The Court has considered the Johnson factors in determining Allen's reasonable hourly rate. The Court agrees with the Magistrate Judge that, with respect to the first and third factors, "the time, labor and skill required to litigate the suit was significant, but not exceptionally so." Doc. 191, p. 13. As to the second factor, the issues in this case were not novel, but the Court acknowledges the difficulty and complexity of litigating a § 1983 case. As to the fourth factor, the Court recognizes that Allen's work on this case precluded his involvement in other matters. The Court has already addressed the fifth factor, the customary fee in the market, which Allen himself conceded to include a rate of $300 per hour. See Doc. 168-1, ¶ 3. As to the sixth and seventh factors: while this was a contingent fee case, thereby delaying compensation to Allen, the Court agrees with the Magistrate Judge that "prosecution of the case did not involve time sensitive matters, such as a statute of limitations deadline, which would require exceptional and immediate attention to the exclusion of all other work." Doc. 191, p. 14 n.5. Turning to the eighth factor, the Court acknowledges that Plaintiff obtained favorable summary judgment rulings from the district and appellate courts, and that she obtained a verdict in the amount of $80,615.79 in compensatory damages, plus $8,000 in punitive damages. However, the Court notes that this award was well short of what Plaintiff sought, as counsel requested $300,000 in compensatory damages and $15,000 in punitive damages during closing arguments. See Unofficial Transcript, p. 17. The Court agrees that there is a public benefit to Plaintiff's vindication of her constitutional rights against a municipal defendant. See Villano v. City of Boynton Beach, 254 F.3d 1302, 1307 (11th Cir. 2001). Thus, the results obtained were favorable, though not fully so. As to the ninth factor, the Court acknowledges Allen's considerable experience, reputation, and ability—attributes which are incorporated into the attorney's fee award. With respect to the tenth factor, the Court observes that civil rights cases, while maybe not the most desirable, are certainly not undesirable, as evidenced by Allen's repeated engagement in such cases. As to the eleventh factor, Allen's relationship with Plaintiff appears to be limited to this case. See Doc. 168, p. 16.

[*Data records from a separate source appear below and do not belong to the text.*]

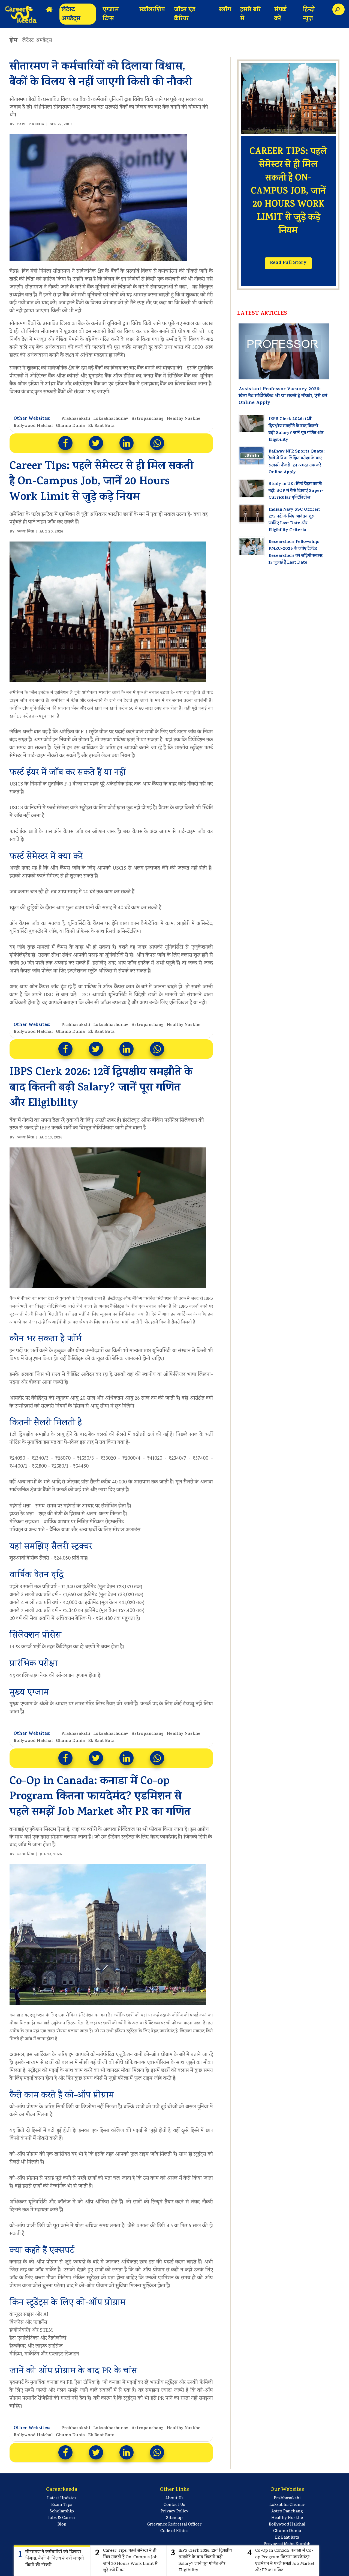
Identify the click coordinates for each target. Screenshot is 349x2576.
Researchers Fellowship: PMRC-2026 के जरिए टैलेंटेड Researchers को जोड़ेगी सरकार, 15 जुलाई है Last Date (296, 552)
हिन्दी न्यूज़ (309, 14)
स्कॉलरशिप (152, 10)
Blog (62, 2524)
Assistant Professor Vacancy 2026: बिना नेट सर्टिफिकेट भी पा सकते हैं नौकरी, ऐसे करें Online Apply (283, 396)
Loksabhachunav (110, 419)
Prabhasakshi (75, 419)
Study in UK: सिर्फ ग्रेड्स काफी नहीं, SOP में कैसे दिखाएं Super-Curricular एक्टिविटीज (296, 491)
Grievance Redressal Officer (174, 2524)
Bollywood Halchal (33, 426)
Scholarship (62, 2511)
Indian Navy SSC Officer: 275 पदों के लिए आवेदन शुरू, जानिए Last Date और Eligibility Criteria (294, 520)
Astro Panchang (287, 2511)
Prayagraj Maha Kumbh (287, 2544)
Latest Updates (61, 2498)
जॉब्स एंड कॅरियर (184, 14)
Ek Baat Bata (101, 426)
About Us (174, 2498)
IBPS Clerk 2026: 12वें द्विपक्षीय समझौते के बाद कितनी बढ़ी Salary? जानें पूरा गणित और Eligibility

Finally, the Court turns to the twelfth factor—awards in similar cases. Allen places great emphasis on this factor, contending that his "hourly rate has been established by this Court at a minimum of $325.00" due to Chief Judge Conway's decision in Hayden. Doc. 192, p. 5. However, this argument ignores the imperative that a reasonable hourly rate is determined on a case-by-case basis. Norman, 836 F.2d at 1300 ("[F]ee rates vary from lawyer to lawyer, case to case, and client to client."). Indeed, "a court should hesitate to give controlling weight to prior awards, even though they may be relevant." Dillard v. City of Greensboro, 213 F.3d 1347, 1355 (11th Cir. 2000). Moreover, a $300 hourly rate is, in fact, consistent with other awards for civil rights cases in the Middle District of Florida. See Fields v. Corizon Health, Inc., No. 2:09-cv- 529, 2012 WL 162121, at *3 (M.D. Fla. Jan. 19, 2012) (finding $300 to be a reasonable hourly rate for a prevailing plaintiff's counsel in a civil rights case). The fact that LaFay—the lead attorney in this case—has accepted a $300 hourly rate is further evidence of the reasonableness of this rate.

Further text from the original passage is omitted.